Figure 10

Phosphorylation of WOX1 at Tyr33 is essential for its apoptotic function and for counteracting Zfra-mediated cell death. (A) Transiently overexpressed EGFP-Zfra and EGFP-WOX1 induced death of COS7 fibroblasts (n = 8, mean ± standard deviation). Zfra counteracted with WOX1 in causing cell death. Alteration of Tyr33 to Arg33 (Y33R) abolished the apoptosis-inducing activity of WOX1, and this mutant did not block Zfra-mediated cell death. Expression of EGFP-tagged Zfra, WOX1 and WOX1(Y33R) is shown in fluorescent micrographs (400× magnification). WOX1 is shown in the perinuclear area, whereas the Y33R mutant tends to aggregate in the nuclei. Zfra is expressed ubiquitously in cells. (B) Similar experiments were carried out in breast MDA-MB-231 cells. Again, Zfra and WOX1 did not increase cell death in a synergistic manner (n = 8, mean ± standard deviation).

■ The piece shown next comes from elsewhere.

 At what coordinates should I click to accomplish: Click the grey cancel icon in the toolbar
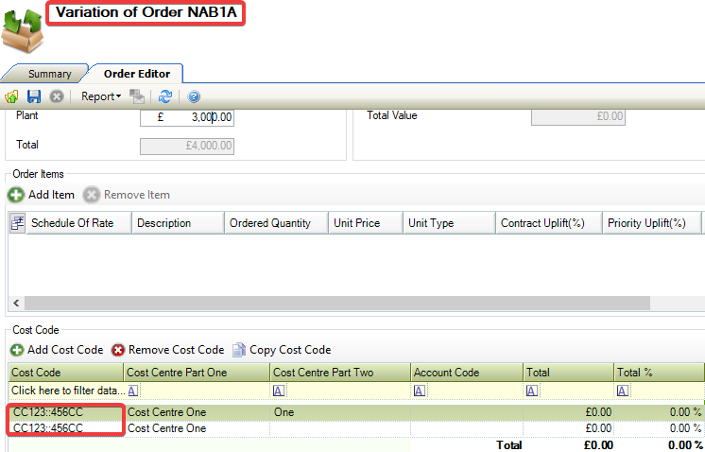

The Y33R mutant lost its apoptotic function and had no apparent effect on Zfra-mediated cell death. (C) L929 cells were transfected with the SDR domain plus a C-terminal tail (SDR/C) or the SDR domain alone (tagged with ECFP at the N-terminus). These cells were cultured for 24 hr in the presence or absence of a synthetic full-length Zfra peptide (10 μM), and the extent of cell death was determined by crystal violet staining. Zfra enhanced cell death caused by SDR/C (n = 8, mean ± standard deviation). SDR alone could not cause cell death, and Zfra did not increase the cell death. Protein expression of ECFP-SDR/C and ECFP-SDR is shown. (D) Constructs made for the above experiments are shown.